* **Directions**: Give all of the records again. Match them exactly.
===== Dataset content
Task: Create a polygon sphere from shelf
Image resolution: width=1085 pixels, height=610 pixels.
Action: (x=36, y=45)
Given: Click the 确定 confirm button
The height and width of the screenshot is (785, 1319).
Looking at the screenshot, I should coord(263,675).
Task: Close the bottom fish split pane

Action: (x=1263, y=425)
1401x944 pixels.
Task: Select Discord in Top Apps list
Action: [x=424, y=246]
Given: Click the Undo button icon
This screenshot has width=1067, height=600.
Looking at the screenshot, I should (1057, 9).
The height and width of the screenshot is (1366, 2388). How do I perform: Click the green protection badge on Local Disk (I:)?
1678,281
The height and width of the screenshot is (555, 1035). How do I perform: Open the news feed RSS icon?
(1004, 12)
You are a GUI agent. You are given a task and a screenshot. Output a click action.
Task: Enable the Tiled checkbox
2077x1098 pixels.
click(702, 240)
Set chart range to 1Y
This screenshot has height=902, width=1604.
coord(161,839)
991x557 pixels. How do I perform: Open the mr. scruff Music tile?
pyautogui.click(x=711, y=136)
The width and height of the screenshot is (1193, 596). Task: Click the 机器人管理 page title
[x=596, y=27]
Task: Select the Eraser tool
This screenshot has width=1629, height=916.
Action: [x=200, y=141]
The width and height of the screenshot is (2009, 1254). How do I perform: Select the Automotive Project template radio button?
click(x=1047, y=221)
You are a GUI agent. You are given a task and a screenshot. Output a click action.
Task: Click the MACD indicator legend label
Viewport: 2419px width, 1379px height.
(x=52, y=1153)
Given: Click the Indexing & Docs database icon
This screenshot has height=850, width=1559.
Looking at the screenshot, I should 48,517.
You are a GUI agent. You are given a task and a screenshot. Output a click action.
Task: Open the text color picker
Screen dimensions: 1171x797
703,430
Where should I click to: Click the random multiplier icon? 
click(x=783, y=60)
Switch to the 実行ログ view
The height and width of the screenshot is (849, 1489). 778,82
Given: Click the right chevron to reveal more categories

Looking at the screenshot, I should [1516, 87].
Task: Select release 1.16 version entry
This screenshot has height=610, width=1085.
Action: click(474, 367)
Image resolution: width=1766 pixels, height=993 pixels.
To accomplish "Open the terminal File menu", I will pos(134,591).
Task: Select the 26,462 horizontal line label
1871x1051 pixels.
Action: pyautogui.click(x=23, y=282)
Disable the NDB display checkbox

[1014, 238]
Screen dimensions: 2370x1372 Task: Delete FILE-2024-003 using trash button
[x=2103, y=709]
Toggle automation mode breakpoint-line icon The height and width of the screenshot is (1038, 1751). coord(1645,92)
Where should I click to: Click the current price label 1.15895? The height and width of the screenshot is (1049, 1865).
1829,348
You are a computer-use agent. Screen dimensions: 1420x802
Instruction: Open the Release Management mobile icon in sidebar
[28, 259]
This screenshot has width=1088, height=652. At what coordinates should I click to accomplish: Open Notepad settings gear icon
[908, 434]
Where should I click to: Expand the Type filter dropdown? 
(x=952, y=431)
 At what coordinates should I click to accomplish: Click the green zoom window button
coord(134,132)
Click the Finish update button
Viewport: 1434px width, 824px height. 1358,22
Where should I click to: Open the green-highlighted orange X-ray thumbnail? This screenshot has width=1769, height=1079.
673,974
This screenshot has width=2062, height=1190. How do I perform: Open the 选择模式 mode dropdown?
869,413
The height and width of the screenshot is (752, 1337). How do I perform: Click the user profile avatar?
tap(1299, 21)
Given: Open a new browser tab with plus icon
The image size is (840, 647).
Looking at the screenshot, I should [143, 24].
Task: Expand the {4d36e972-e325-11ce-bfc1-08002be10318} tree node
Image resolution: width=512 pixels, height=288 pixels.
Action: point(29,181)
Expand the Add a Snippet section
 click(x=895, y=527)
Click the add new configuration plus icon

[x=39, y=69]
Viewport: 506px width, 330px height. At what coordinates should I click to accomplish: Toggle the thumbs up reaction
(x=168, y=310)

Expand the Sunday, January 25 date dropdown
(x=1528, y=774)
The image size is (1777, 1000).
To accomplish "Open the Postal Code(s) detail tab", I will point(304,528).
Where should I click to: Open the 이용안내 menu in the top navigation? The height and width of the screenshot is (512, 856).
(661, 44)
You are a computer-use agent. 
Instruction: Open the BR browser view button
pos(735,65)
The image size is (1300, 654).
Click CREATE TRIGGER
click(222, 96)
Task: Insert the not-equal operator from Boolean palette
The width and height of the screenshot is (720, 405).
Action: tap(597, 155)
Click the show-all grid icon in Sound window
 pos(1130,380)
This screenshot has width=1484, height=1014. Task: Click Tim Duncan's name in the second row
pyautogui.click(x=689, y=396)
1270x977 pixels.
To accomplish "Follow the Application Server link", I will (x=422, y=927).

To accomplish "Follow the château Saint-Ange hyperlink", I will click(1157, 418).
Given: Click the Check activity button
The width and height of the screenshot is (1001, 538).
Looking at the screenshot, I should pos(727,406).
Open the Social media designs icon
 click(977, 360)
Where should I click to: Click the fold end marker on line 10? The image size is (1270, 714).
==========
* **Written solution**:
Task: Create a polygon sphere from shelf
Image resolution: width=1085 pixels, height=610 pixels.
Action: (x=36, y=45)
Given: Click the 确定 confirm button
The height and width of the screenshot is (785, 1319).
Looking at the screenshot, I should coord(263,675).
Task: Close the bottom fish split pane

Action: (x=1263, y=425)
1401x944 pixels.
Task: Select Discord in Top Apps list
Action: [x=424, y=246]
Given: Click the Undo button icon
This screenshot has width=1067, height=600.
Looking at the screenshot, I should (1057, 9).
The height and width of the screenshot is (1366, 2388). How do I perform: Click the green protection badge on Local Disk (I:)?
1678,281
The height and width of the screenshot is (555, 1035). How do I perform: Open the news feed RSS icon?
(1004, 12)
You are a GUI agent. You are given a task and a screenshot. Output a click action.
Task: Enable the Tiled checkbox
2077x1098 pixels.
click(702, 240)
Set chart range to 1Y
This screenshot has height=902, width=1604.
coord(161,839)
991x557 pixels. How do I perform: Open the mr. scruff Music tile?
pyautogui.click(x=711, y=136)
The width and height of the screenshot is (1193, 596). Task: Click the 机器人管理 page title
[x=596, y=27]
Task: Select the Eraser tool
This screenshot has width=1629, height=916.
Action: [x=200, y=141]
The width and height of the screenshot is (2009, 1254). How do I perform: Select the Automotive Project template radio button?
click(x=1047, y=221)
You are a GUI agent. You are given a task and a screenshot. Output a click action.
Task: Click the MACD indicator legend label
Viewport: 2419px width, 1379px height.
(x=52, y=1153)
Given: Click the Indexing & Docs database icon
This screenshot has height=850, width=1559.
Looking at the screenshot, I should 48,517.
You are a GUI agent. You are given a task and a screenshot. Output a click action.
Task: Open the text color picker
Screen dimensions: 1171x797
703,430
Where should I click to: Click the random multiplier icon? 
click(x=783, y=60)
Switch to the 実行ログ view
The height and width of the screenshot is (849, 1489). 778,82
Given: Click the right chevron to reveal more categories

Looking at the screenshot, I should [1516, 87].
Task: Select release 1.16 version entry
This screenshot has height=610, width=1085.
Action: click(474, 367)
Image resolution: width=1766 pixels, height=993 pixels.
To accomplish "Open the terminal File menu", I will pos(134,591).
Task: Select the 26,462 horizontal line label
1871x1051 pixels.
Action: pyautogui.click(x=23, y=282)
Disable the NDB display checkbox

[1014, 238]
Screen dimensions: 2370x1372 Task: Delete FILE-2024-003 using trash button
[x=2103, y=709]
Toggle automation mode breakpoint-line icon The height and width of the screenshot is (1038, 1751). coord(1645,92)
Where should I click to: Click the current price label 1.15895? The height and width of the screenshot is (1049, 1865).
1829,348
You are a computer-use agent. Screen dimensions: 1420x802
Instruction: Open the Release Management mobile icon in sidebar
[28, 259]
This screenshot has width=1088, height=652. At what coordinates should I click to accomplish: Open Notepad settings gear icon
[908, 434]
Where should I click to: Expand the Type filter dropdown? 
(x=952, y=431)
 At what coordinates should I click to accomplish: Click the green zoom window button
coord(134,132)
Click the Finish update button
Viewport: 1434px width, 824px height. 1358,22
Where should I click to: Open the green-highlighted orange X-ray thumbnail? This screenshot has width=1769, height=1079.
673,974
This screenshot has width=2062, height=1190. How do I perform: Open the 选择模式 mode dropdown?
869,413
The height and width of the screenshot is (752, 1337). How do I perform: Click the user profile avatar?
tap(1299, 21)
Given: Open a new browser tab with plus icon
The image size is (840, 647).
Looking at the screenshot, I should [143, 24].
Task: Expand the {4d36e972-e325-11ce-bfc1-08002be10318} tree node
Image resolution: width=512 pixels, height=288 pixels.
Action: point(29,181)
Expand the Add a Snippet section
 click(x=895, y=527)
Click the add new configuration plus icon

[x=39, y=69]
Viewport: 506px width, 330px height. At what coordinates should I click to accomplish: Toggle the thumbs up reaction
(x=168, y=310)

Expand the Sunday, January 25 date dropdown
(x=1528, y=774)
The image size is (1777, 1000).
To accomplish "Open the Postal Code(s) detail tab", I will point(304,528).
Where should I click to: Open the 이용안내 menu in the top navigation? The height and width of the screenshot is (512, 856).
(661, 44)
You are a computer-use agent. 
Instruction: Open the BR browser view button
pos(735,65)
The image size is (1300, 654).
Click CREATE TRIGGER
click(222, 96)
Task: Insert the not-equal operator from Boolean palette
The width and height of the screenshot is (720, 405).
Action: tap(597, 155)
Click the show-all grid icon in Sound window
 pos(1130,380)
This screenshot has width=1484, height=1014. Task: Click Tim Duncan's name in the second row
pyautogui.click(x=689, y=396)
1270x977 pixels.
To accomplish "Follow the Application Server link", I will (x=422, y=927).

To accomplish "Follow the château Saint-Ange hyperlink", I will click(1157, 418).
Given: Click the Check activity button
The width and height of the screenshot is (1001, 538).
Looking at the screenshot, I should pos(727,406).
Open the Social media designs icon
 click(977, 360)
Where should I click to: Click the fold end marker on line 10? The image size is (1270, 714).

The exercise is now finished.